[Exercise directions]: Which lines of the material hold the word "filter"? Copy each one.

[Data records]:
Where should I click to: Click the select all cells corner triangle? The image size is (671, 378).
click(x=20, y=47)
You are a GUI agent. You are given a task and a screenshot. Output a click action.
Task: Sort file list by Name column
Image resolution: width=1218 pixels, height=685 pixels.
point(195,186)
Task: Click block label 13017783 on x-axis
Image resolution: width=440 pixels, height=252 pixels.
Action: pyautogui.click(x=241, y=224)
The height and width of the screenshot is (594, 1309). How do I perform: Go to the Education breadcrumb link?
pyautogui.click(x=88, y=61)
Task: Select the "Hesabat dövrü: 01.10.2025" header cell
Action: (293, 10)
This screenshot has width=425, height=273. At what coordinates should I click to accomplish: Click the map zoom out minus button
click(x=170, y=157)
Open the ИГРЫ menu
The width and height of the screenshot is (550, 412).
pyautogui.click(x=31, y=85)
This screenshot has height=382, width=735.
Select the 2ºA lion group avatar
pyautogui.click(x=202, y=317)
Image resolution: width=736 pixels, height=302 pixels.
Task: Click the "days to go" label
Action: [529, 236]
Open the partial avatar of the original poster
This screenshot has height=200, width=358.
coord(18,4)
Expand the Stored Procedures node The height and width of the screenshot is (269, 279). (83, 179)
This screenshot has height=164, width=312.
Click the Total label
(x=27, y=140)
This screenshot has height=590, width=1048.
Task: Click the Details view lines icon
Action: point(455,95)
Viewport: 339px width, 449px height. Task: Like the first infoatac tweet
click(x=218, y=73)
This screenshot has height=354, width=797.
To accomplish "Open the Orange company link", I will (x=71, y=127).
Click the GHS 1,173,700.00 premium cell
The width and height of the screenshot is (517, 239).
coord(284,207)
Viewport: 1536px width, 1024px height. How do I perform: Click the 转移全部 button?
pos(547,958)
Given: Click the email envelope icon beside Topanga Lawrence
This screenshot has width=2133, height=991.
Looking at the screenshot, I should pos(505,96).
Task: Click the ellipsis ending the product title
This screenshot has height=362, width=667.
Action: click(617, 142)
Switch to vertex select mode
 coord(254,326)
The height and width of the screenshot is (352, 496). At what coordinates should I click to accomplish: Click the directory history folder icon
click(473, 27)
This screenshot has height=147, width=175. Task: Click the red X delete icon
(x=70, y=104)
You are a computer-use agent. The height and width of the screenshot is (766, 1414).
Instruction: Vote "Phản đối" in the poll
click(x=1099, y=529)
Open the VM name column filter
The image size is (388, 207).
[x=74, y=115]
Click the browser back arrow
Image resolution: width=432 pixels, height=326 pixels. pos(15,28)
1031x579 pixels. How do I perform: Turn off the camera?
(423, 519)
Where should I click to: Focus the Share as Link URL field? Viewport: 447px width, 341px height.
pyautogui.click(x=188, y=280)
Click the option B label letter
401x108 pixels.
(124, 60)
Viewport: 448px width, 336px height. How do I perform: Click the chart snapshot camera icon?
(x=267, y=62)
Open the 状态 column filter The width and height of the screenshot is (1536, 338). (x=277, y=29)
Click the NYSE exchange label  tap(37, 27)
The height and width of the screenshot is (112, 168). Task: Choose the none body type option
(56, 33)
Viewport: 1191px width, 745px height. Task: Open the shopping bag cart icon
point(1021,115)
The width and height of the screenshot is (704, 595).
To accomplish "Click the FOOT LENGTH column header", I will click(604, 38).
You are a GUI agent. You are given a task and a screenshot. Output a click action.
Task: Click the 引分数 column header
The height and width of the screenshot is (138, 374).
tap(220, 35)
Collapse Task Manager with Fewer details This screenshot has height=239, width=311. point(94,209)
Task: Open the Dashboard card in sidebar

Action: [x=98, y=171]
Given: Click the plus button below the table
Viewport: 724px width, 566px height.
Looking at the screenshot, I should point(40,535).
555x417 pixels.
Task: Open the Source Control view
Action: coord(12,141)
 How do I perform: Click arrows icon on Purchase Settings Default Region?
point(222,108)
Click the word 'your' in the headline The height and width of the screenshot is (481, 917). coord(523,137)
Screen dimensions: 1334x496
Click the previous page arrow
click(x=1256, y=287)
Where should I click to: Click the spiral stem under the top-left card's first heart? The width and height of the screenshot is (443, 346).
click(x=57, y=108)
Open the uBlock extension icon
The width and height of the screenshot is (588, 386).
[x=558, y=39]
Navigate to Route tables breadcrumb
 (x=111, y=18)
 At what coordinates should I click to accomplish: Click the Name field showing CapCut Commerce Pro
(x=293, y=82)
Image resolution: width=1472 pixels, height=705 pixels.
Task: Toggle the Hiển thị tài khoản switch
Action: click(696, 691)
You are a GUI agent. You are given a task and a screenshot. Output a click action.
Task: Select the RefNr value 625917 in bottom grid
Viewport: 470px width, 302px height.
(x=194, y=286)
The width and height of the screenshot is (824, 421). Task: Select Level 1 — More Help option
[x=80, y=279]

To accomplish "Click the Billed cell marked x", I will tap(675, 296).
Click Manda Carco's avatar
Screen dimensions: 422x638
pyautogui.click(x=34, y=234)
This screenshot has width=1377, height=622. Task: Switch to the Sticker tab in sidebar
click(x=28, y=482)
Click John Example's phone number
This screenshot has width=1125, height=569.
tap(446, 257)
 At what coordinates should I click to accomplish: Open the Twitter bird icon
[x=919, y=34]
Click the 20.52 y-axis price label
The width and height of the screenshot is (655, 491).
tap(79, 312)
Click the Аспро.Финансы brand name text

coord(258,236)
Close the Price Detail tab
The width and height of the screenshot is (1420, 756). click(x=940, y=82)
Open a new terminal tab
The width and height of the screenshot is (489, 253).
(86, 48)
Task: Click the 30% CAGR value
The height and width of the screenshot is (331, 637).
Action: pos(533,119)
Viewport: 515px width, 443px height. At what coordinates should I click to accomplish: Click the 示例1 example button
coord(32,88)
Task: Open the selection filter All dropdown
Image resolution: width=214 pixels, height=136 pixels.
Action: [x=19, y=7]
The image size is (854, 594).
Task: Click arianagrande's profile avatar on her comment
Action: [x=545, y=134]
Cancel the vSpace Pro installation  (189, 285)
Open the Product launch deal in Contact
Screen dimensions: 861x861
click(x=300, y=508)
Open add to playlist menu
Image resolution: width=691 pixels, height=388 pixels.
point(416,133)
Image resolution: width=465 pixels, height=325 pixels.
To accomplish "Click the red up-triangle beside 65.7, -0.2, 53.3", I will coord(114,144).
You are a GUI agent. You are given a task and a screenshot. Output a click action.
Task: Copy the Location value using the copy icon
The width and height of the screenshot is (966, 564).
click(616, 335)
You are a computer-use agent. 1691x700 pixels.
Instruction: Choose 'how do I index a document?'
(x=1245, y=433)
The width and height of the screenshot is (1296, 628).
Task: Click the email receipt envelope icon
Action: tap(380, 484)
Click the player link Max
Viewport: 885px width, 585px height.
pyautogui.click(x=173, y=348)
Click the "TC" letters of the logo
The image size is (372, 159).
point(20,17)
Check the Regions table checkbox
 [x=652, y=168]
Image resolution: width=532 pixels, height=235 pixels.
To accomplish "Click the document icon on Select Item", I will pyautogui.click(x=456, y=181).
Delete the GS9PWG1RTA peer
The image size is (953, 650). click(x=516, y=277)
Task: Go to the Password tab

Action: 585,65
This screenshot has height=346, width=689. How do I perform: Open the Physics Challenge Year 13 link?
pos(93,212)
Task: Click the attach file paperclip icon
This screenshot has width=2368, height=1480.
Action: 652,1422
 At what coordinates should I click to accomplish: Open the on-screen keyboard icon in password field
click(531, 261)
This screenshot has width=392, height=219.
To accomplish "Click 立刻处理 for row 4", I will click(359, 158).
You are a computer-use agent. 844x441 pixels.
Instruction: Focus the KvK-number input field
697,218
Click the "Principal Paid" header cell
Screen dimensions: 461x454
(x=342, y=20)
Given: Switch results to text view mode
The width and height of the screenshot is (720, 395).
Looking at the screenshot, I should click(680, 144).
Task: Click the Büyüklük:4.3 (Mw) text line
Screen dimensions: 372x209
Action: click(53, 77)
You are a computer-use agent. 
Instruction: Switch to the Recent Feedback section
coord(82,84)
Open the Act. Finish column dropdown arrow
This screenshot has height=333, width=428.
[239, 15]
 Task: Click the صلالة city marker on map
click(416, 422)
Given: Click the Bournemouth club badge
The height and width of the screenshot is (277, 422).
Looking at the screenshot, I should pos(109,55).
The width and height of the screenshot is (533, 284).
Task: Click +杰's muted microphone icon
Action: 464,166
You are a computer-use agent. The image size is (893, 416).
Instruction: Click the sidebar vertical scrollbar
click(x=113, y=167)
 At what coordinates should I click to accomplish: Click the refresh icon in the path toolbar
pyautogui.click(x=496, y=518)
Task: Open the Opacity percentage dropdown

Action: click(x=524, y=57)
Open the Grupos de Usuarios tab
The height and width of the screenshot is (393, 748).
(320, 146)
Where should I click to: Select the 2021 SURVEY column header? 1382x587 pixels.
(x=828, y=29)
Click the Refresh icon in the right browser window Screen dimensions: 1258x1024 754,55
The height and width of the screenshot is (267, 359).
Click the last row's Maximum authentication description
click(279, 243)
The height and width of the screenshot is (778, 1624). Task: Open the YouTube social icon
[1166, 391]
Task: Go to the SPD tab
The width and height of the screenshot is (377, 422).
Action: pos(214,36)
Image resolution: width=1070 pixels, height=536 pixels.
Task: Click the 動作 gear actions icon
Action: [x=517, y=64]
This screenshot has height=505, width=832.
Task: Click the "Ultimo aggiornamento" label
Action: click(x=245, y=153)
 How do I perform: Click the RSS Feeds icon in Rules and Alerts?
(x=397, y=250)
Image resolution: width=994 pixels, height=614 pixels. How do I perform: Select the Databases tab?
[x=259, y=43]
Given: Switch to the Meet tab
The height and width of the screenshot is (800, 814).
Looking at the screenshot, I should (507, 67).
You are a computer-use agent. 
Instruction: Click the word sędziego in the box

[Result for this task]:
Open the VM name column filter
Open the 状态 column filter The width and height of the screenshot is (1536, 338). (x=277, y=29)
Task: Open the selection filter All dropdown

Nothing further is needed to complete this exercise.